I had not been aware, however, of Brown's role in the incident.

Some questions and observations:

1)Wasn't it the case that the backlash against Brown and the Oakland PD was to a great extent attributable to the fact that unionized dock workers as well as anti-war protesters were brutalized by the police? Do you think the outcome would have been the same if the action had been directed at and affected only the anti-war protesters?

BTW, I urge everyone reading this to check out the pictures of two of the Oakland victims, here:

http://www.commondreams.org/headlines03/0407-06.htm

2)The fact that Jerry Brown, a supposedly enlightened and California-mellow Democrat, was the mayor of Oakland at the time and yet supported the police brutality in question rather reinforces my point regarding the fact that the mayor of St. Paul, who defended the police abuses in his city, is also a Democrat. My pointing out the latter in my response to your post was primarily directed at Democratic Exceptionalists like CargoCult, either regarding the effect on civil liberties of electing Democrats, the desirability of police violence against "troublemakers", or both. It's worthy of note that a Democrat was also the mayor of Chicago when the infamous "police riot" occurred in 1968 during the Democratic Convention. (See the Walker Report).

3)Based on what I've been able to piece together from different reports, the group responsible for most if not all of the property damage that did occur in St.
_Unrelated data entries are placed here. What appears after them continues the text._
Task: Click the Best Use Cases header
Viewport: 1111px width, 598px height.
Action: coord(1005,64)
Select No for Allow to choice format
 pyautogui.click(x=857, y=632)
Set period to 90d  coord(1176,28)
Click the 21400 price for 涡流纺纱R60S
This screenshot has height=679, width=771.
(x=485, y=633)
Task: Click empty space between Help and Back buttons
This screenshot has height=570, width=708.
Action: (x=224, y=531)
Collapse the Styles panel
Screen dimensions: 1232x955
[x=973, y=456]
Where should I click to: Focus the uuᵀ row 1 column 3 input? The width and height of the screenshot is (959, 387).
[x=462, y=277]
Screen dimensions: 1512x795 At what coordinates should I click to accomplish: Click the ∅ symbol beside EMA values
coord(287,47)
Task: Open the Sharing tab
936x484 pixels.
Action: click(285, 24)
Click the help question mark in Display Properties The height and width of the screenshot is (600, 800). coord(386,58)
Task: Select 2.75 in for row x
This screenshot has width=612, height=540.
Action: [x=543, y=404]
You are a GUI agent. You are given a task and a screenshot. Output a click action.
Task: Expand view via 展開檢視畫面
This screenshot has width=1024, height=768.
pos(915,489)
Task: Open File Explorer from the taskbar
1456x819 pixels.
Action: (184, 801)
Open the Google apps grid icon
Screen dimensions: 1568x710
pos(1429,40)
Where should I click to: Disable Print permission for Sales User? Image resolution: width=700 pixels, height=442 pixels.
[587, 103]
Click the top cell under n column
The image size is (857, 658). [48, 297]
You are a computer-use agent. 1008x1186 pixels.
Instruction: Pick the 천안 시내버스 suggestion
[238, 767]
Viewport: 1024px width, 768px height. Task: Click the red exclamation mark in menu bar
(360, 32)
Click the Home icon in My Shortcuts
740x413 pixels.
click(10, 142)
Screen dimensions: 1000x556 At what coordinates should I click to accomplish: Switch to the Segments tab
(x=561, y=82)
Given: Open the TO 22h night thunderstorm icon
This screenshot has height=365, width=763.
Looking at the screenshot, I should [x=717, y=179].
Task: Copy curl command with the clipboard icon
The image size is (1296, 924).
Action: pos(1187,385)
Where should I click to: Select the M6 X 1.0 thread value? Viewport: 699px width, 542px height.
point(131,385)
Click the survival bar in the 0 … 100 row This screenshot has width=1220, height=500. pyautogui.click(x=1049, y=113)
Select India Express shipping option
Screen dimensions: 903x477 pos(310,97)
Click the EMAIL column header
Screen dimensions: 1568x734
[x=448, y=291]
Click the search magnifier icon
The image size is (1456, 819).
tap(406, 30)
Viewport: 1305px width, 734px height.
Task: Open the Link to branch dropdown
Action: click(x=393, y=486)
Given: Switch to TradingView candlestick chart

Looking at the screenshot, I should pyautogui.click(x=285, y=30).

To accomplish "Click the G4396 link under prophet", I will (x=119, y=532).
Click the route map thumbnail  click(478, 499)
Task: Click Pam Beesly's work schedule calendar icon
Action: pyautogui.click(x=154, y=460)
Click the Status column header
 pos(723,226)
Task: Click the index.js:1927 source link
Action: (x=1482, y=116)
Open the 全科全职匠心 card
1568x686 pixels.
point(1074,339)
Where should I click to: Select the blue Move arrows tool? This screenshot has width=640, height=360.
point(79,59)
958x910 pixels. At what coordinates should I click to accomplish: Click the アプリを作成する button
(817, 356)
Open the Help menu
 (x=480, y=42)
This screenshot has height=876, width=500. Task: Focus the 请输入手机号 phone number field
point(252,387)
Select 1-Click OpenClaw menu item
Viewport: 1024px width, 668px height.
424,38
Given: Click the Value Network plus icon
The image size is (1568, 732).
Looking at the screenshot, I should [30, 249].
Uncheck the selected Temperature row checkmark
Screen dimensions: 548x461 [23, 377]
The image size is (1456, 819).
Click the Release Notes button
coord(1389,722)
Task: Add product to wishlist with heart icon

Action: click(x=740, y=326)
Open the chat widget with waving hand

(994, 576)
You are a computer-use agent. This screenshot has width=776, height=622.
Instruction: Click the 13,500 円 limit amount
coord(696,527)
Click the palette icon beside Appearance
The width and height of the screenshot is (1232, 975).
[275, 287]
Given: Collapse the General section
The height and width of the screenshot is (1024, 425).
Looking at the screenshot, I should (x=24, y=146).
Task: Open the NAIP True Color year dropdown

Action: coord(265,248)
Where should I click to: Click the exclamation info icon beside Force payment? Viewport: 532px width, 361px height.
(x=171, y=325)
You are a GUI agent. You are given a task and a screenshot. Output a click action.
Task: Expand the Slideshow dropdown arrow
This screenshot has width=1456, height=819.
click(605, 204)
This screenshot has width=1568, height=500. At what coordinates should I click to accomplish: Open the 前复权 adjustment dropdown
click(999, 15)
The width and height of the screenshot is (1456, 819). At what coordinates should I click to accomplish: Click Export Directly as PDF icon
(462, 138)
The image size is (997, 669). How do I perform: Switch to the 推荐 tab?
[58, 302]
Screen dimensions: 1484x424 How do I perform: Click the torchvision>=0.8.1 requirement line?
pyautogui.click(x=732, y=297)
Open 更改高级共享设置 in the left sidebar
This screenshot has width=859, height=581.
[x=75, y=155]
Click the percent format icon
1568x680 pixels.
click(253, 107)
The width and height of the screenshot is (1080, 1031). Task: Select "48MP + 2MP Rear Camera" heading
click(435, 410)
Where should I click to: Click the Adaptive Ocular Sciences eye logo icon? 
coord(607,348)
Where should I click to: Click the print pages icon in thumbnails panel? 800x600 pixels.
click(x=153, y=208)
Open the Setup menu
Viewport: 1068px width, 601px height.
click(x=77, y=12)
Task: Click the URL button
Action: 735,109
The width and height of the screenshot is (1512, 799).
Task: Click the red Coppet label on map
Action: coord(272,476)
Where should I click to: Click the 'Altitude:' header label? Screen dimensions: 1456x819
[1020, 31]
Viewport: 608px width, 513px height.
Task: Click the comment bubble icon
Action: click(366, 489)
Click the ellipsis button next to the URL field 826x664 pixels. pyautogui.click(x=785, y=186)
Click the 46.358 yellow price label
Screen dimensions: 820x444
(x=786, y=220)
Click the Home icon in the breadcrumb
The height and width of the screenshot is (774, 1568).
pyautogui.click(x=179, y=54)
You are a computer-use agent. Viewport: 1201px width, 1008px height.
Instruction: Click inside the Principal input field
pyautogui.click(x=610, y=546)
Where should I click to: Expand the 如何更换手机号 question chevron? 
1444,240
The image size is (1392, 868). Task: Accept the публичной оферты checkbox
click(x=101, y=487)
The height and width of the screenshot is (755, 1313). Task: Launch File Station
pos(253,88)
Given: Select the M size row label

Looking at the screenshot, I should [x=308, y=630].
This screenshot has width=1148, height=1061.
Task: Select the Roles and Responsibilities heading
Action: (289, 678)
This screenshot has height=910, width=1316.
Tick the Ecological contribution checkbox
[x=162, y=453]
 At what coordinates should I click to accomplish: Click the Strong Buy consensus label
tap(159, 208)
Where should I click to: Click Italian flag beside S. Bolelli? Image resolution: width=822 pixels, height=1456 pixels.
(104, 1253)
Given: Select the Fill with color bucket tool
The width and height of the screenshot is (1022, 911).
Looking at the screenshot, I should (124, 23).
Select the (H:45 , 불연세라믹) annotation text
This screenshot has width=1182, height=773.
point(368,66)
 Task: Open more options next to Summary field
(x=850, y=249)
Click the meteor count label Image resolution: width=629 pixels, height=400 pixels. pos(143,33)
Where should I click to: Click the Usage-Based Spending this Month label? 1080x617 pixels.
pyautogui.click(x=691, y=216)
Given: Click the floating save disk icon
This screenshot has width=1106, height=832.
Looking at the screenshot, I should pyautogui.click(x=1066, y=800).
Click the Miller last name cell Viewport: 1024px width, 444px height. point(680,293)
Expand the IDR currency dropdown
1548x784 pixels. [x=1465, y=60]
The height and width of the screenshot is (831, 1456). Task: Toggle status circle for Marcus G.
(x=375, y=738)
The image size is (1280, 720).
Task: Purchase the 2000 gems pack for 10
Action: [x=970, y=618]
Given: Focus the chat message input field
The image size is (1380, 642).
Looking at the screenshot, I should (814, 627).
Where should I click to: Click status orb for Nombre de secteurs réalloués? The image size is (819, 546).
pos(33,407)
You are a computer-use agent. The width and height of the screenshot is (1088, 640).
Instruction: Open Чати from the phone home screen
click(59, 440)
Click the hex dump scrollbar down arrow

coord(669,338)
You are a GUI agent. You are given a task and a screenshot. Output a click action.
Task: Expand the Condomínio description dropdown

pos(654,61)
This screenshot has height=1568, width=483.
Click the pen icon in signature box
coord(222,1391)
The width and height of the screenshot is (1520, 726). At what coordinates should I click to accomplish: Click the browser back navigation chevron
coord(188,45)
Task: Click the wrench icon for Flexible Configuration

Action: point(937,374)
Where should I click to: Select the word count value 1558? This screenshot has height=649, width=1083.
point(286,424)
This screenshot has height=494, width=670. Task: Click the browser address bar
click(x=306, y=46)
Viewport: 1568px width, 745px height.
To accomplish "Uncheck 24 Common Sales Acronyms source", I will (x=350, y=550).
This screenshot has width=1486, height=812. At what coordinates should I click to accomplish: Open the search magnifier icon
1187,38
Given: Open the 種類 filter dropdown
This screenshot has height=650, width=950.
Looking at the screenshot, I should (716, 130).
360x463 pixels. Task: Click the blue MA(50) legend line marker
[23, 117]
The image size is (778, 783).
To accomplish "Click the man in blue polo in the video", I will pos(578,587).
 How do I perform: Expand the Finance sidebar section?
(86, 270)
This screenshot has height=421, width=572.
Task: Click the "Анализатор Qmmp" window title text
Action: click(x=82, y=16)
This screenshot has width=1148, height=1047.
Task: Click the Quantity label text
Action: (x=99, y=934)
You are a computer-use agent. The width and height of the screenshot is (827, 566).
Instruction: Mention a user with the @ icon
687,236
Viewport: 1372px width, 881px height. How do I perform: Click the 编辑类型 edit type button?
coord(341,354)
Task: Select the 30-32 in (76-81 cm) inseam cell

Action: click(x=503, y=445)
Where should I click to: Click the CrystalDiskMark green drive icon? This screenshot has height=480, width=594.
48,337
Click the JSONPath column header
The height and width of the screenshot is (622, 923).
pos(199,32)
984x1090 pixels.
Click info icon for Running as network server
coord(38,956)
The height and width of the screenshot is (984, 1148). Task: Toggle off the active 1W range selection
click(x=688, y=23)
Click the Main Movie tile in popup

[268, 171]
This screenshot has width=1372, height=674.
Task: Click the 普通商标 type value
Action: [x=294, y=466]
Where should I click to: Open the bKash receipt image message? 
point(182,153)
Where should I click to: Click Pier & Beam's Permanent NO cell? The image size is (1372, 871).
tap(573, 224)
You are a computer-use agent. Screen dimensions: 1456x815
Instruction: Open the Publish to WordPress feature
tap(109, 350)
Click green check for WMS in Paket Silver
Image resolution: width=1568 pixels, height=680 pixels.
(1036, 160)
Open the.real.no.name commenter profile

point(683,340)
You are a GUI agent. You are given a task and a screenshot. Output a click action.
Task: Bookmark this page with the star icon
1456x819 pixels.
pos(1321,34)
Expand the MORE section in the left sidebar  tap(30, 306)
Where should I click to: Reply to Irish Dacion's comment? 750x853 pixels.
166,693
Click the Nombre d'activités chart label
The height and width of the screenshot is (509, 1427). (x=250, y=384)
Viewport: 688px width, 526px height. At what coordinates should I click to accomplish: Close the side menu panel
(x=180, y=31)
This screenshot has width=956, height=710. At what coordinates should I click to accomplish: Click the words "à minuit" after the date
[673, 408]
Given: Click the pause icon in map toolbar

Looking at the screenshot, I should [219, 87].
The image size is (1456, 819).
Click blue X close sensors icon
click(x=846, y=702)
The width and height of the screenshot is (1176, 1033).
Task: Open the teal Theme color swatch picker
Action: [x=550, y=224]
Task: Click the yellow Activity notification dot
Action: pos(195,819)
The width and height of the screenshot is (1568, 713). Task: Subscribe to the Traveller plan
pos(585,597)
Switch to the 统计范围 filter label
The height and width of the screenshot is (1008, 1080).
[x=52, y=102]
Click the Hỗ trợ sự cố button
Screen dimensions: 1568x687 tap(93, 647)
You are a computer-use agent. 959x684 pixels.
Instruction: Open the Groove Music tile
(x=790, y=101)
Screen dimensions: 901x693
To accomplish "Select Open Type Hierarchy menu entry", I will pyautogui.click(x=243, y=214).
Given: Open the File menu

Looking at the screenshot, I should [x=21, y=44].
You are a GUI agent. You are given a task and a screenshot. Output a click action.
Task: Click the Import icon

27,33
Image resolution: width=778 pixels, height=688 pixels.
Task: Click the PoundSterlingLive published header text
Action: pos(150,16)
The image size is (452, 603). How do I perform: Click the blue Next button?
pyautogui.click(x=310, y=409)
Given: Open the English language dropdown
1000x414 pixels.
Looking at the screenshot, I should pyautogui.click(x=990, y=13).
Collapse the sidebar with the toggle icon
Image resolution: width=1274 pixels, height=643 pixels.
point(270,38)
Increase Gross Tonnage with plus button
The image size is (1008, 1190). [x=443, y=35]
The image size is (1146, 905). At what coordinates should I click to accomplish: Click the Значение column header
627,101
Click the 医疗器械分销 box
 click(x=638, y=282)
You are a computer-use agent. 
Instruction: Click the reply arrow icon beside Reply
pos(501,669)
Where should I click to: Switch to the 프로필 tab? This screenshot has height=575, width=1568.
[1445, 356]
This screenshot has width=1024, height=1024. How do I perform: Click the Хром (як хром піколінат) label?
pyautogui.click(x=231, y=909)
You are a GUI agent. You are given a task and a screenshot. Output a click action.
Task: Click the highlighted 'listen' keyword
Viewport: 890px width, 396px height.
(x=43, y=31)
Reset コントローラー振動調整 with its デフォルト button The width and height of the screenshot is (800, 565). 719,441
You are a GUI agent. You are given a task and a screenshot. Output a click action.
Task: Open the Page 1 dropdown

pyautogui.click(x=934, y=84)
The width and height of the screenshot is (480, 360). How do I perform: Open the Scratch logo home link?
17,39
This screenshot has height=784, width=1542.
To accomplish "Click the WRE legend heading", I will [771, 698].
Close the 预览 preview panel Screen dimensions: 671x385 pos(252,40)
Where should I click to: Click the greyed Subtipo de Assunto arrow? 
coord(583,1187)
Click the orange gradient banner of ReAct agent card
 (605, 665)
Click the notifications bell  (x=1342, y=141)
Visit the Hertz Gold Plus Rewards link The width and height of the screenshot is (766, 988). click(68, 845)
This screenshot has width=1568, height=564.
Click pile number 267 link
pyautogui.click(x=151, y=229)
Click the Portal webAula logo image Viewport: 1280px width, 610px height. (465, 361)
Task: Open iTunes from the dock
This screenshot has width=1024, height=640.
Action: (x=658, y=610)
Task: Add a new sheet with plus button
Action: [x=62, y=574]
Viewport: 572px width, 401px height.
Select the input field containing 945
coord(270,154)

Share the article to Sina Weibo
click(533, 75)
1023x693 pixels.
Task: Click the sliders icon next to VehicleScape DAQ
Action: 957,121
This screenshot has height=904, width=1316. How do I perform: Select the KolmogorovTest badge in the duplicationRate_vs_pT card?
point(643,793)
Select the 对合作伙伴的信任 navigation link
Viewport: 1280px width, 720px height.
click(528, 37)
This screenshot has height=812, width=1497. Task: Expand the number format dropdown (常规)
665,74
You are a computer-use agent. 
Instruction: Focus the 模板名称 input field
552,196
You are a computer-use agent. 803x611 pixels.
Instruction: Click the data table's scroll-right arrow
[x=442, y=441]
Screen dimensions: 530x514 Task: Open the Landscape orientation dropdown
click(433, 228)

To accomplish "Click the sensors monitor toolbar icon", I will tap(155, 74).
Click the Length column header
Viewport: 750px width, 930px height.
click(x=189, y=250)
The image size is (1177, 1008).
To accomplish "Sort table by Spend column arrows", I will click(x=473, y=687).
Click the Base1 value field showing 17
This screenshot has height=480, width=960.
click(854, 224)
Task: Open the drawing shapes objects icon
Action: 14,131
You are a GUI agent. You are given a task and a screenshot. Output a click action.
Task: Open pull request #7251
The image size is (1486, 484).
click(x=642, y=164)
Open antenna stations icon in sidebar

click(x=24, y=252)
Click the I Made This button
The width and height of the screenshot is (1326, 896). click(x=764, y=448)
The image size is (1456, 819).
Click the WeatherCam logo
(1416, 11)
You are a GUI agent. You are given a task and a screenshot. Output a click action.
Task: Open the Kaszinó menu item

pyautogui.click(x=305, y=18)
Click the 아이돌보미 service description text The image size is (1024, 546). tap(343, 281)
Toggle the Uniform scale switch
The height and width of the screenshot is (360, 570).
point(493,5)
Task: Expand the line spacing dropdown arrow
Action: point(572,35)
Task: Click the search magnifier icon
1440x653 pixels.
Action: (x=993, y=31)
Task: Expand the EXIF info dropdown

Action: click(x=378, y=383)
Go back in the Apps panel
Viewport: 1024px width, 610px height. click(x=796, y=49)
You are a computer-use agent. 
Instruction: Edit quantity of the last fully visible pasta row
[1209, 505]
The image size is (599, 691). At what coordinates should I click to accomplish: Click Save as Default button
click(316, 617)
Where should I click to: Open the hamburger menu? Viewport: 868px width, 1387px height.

Paul was the RNC Welcoming Committee (RNCWC), a relatively small group of not-too-bright "activists" whose idea of effective political action was rather slovenly conceived, to put it charitably.

4)The illegal detentions, their over-reaction (a word coined, I believe, in 1968 by Chicago Mayor Richard Daly) to the actions of the RNCWC, and the brutality of the police against many other people, however, was by no means justified by the minor threat posed by a handful of unarmed mental midgets. As a matter of fact, much of the police violence seemed wholly independent of the actions of members of the RNCWC, and probably would have occurred even if the RNCWC hadn't been there to act like juvenile delinquents on methamphetamine. The 17-year-old Buddhist and Amy Goodman and her producers are cases in point.

5)I know from personal experience, as well as from reading about and viewing on film and videotape, what a dim view of political protesters (challengers of authority) most people in positions of authority have, and this is particularly true of the under-educated, lower-middle class men and women from patriarchal families who comprise so much of America's local law enforcement agencies. It is exponentially more true today than it was when the bumper-sticker was created in the '60's: "Warning: Your Local Police Are Armed and Dangerous." In those days, before the police were militarized, they were armed with pistols, shotguns, and rifles. It seems that almost every PD in America now possesses armored personnel carriers, helicopters, and a multitude of weapons of diverse lethality.

6) One of the most distressing and dangerous phenomena in local law enforcement is the all-too-common mind-set that they can roust, arrest, and even brutalize anybody who pisses them off for whatever reason, knowing that all the pain, inconvenience, and expense will accrue to their victims. Even if charges are dropped or people are acquitted, the cop will have exacted his or her revenge for the insubordinate behavior of their victims, with little or no accountability unless the incident is caught on tape and/or results in an expensive lawsuit for the city. I vividly recall, for example, a Midwestern sheriff's publicly stating that he didn't give a shit what the US Supreme Court said, if he saw anybody burning a US flag, he was going to bust their ass. And it was clear from his demeanor that he meant "bust" in both senses of the word.

I think I'm approaching, if I haven't exceeded, my 1,000-word limit, but we can continue in other posts this discussion of police repression and brutality, the role of their civilian leadership, and public reaction to it under different circumstances.